O jornal "O JOGO" deu uma entrevista bem interessante a Sacha Michaud, um dos mais activos impulsionadores pela regulamentação das apostas online em Espanha e que expressou o seu conhecimento sobre a Indústria e desenvolvimentos políticos, que poderão em breve, ser aplicados em Portugal.

Sacha Michaud, presidente da Associação Espanhola de Apostadores por Internet (AEDAPI), esteve em Portugal para se reunir com operadores do sector, no sentido de passar a experiência vivida em Espanha, onde já foi possível encontrar um entendimento para regular um negócio que, nos dias de hoje, pode ser fundamental para o desporto em geral.

"Estou a falar com operadores que também são sócios em Espanha. Decidiu-se que deveria ser formada uma comissão, formada pela Liga Portuguesa de Futebol Profissional, os Casinos e a Santa Casa da Misericórdia, para proceder à análise de como regular a futura lei deste sector", explicou Sacha Michaud, explicando ainda quem fica a perder com o actual vazio legislativo português.

É que, em Portugal, o jogo é regulado pela Santa Casa da Misericórdia, mas as apostas online não estão enquadradas na legislação, razão pela qual os conflitos jurídicos se sucedem e as dúvidas substituem o potencial investimento:

"Quem é prejudicado por isto? Os operadores, que não têm um quadro legal sob o qual operar e condições para poderem investir, com garantia de permanência a longo prazo. Mas também os consumidores, que não têm defesa e informação relativamente às boas práticas comerciais das empresas, e o próprio Estado, que fica privado de uma receita fiscal importante, já que os operadores estão a pagar os seus impostos nos países onde têm licença."

"Portugal deve seguir o exemplo"

Sacha Michaud conhece bem o caminho para a regulamentação no país vizinho e deixa um conselho aos legisladores portugueses: "Estivemos envolvidos durante cinco anos no processo legislativo em Espanha e, agora, o governo entendeu, finalmente, a necessidade de legislar sobre o assunto e parece que tudo está no bom caminho. É importante que Portugal siga o exemplo."

Questionado sobre a disponibilidade dos operadores para aumentar o investimento e estendê-lo às mais diversas modalidades desportivas, Sacha Michaud foi peremptório: num quadro legal adequado, essa é uma garantia.

"Claro que sim. Mais do que acreditarem na minha palavra, basta ver o que sucedeu nos mercados em que a regulamentação existe.
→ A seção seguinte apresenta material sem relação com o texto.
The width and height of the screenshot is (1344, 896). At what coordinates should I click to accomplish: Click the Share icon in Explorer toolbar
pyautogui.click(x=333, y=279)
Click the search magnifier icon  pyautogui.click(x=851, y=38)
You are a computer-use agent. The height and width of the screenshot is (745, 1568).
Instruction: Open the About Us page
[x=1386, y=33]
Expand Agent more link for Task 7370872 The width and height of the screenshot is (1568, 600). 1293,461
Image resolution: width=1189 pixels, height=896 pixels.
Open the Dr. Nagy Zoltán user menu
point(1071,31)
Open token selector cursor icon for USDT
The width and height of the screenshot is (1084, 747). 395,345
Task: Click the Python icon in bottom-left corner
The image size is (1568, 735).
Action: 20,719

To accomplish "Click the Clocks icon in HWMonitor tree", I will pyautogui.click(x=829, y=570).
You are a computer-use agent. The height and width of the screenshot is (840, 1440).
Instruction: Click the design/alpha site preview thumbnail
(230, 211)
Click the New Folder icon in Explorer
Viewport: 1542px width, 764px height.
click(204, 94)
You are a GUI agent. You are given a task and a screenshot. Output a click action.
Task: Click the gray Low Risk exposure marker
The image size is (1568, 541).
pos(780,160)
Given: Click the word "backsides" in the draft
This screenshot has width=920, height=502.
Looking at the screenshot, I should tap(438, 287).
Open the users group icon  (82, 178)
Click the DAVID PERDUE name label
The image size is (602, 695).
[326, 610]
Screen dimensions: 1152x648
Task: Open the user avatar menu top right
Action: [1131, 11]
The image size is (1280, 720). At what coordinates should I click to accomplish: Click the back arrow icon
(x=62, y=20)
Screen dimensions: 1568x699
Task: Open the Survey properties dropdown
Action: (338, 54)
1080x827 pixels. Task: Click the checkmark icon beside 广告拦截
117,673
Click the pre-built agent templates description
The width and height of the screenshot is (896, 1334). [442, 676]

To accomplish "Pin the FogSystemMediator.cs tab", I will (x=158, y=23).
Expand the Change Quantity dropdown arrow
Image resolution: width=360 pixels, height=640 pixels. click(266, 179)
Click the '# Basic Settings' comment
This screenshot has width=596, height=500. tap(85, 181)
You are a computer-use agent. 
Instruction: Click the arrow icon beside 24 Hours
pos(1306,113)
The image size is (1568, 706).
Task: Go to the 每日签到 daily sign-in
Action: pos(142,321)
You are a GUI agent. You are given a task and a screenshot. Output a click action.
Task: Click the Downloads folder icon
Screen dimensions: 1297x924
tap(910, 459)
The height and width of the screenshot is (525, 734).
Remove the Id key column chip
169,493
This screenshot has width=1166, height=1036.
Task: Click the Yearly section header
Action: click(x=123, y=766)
Está demonstrado que o investimento cresce e os benefícios aumentam em todos os sectores", afirma o presidente da AEDAPI.

Certo é que, enquanto esperam pela legislação, os operadores pugnam por um estudo adequado das suas especificidades, para evitar uma regulamentação inadequada, como sucede, de momento, em França.

"É muito importante regular o sector, mas é fundamental que se legisle bem e de forma consciente para que todas as partes envolvidas possam sair beneficiadas", assegura, antes de explicar o estado do desenvolvimento legislativo no resto da Europa, onde, de momento, a realidade evolui em contextos diferentes: "Há duas velocidades na regulamentação do espaço europeu. Por um lado, está em curso o processo mais rápido, com cada estado a regular o seu mercado nacional, mas está também em estudo uma regulamentação para todo o espaço da União Europeia.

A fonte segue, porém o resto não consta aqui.